• [WHAT THE TASK ASKS] Repeat the following records verbatim, everything from the line containing "Collapse the dataFile folder" down to the line containing "[x=31, y=98]", including both of those lines.

• [MATERIAL PROVIDED]
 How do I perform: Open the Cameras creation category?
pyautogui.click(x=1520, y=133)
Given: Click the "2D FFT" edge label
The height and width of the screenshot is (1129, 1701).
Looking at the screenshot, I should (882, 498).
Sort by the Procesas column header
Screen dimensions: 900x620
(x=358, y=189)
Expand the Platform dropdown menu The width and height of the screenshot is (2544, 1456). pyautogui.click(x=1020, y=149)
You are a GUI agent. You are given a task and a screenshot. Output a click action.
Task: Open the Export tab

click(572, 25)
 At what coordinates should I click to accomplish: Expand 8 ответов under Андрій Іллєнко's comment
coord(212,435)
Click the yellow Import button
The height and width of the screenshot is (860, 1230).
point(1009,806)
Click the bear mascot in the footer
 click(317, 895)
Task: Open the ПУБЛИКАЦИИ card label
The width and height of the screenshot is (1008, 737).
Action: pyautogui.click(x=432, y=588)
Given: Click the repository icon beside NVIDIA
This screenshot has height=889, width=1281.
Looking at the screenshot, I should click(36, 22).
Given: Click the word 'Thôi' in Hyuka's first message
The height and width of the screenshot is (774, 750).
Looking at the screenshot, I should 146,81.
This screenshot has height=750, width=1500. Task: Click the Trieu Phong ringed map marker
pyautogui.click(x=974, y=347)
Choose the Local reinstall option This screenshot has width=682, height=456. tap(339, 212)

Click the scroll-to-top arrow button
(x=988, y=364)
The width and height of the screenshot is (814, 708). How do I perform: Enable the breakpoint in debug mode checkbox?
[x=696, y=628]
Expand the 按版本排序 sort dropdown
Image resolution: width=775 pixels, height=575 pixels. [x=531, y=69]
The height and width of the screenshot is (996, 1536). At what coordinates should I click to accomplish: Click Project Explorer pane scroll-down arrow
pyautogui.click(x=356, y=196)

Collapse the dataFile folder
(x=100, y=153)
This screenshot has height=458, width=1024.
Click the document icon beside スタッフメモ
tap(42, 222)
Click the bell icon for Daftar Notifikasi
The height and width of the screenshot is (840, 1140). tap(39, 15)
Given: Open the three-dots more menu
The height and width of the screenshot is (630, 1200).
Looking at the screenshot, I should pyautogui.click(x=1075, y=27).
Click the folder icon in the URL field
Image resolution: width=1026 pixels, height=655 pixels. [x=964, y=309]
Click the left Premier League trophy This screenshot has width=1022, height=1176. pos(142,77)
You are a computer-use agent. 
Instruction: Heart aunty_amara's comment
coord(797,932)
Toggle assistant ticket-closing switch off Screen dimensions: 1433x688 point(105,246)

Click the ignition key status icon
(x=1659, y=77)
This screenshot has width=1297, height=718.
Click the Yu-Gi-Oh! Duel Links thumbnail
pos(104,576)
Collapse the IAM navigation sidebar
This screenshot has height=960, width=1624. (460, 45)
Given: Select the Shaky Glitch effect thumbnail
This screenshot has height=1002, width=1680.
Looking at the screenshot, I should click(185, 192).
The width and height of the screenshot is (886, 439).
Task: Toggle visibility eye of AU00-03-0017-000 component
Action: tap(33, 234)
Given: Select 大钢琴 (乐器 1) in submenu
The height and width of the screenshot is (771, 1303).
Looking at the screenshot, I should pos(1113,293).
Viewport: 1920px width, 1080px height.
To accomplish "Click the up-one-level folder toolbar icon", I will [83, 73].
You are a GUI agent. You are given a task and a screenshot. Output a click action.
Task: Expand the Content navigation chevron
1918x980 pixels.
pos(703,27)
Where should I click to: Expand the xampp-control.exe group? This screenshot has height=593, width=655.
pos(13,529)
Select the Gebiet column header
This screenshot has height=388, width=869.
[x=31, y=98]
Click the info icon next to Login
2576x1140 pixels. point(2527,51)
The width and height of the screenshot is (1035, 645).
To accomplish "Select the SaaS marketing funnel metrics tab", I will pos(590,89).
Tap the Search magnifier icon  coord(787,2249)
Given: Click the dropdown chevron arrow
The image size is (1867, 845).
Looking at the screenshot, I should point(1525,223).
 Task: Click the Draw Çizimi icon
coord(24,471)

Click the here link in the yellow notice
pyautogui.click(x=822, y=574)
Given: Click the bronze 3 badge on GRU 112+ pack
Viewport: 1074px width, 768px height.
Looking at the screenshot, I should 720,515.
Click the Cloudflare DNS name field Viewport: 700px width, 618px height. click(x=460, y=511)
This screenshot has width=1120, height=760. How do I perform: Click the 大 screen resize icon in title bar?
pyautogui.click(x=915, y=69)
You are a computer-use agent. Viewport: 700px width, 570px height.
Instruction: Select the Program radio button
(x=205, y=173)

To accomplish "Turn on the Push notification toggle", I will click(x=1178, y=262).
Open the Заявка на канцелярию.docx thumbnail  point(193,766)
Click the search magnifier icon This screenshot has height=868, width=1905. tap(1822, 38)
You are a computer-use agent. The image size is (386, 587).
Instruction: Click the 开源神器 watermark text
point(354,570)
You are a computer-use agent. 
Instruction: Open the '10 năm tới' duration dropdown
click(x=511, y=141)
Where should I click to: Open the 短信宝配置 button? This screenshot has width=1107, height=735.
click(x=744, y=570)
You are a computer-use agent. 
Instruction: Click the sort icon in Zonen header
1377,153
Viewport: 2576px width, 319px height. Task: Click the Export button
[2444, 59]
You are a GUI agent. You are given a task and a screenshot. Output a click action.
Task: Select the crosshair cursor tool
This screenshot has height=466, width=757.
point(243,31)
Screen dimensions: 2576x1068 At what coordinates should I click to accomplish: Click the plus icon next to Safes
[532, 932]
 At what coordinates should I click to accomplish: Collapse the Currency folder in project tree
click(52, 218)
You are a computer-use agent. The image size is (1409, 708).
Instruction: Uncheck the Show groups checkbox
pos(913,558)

• [EXPECTED OUTPUT]
Collapse the dataFile folder
(x=100, y=153)
This screenshot has height=458, width=1024.
Click the document icon beside スタッフメモ
tap(42, 222)
Click the bell icon for Daftar Notifikasi
The height and width of the screenshot is (840, 1140). tap(39, 15)
Given: Open the three-dots more menu
The height and width of the screenshot is (630, 1200).
Looking at the screenshot, I should pyautogui.click(x=1075, y=27).
Click the folder icon in the URL field
Image resolution: width=1026 pixels, height=655 pixels. [x=964, y=309]
Click the left Premier League trophy This screenshot has width=1022, height=1176. pos(142,77)
You are a computer-use agent. 
Instruction: Heart aunty_amara's comment
coord(797,932)
Toggle assistant ticket-closing switch off Screen dimensions: 1433x688 point(105,246)

Click the ignition key status icon
(x=1659, y=77)
This screenshot has width=1297, height=718.
Click the Yu-Gi-Oh! Duel Links thumbnail
pos(104,576)
Collapse the IAM navigation sidebar
This screenshot has height=960, width=1624. (460, 45)
Given: Select the Shaky Glitch effect thumbnail
This screenshot has height=1002, width=1680.
Looking at the screenshot, I should click(185, 192).
The width and height of the screenshot is (886, 439).
Task: Toggle visibility eye of AU00-03-0017-000 component
Action: tap(33, 234)
Given: Select 大钢琴 (乐器 1) in submenu
The height and width of the screenshot is (771, 1303).
Looking at the screenshot, I should pos(1113,293).
Viewport: 1920px width, 1080px height.
To accomplish "Click the up-one-level folder toolbar icon", I will [83, 73].
You are a GUI agent. You are given a task and a screenshot. Output a click action.
Task: Expand the Content navigation chevron
1918x980 pixels.
pos(703,27)
Where should I click to: Expand the xampp-control.exe group? This screenshot has height=593, width=655.
pos(13,529)
Select the Gebiet column header
This screenshot has height=388, width=869.
[x=31, y=98]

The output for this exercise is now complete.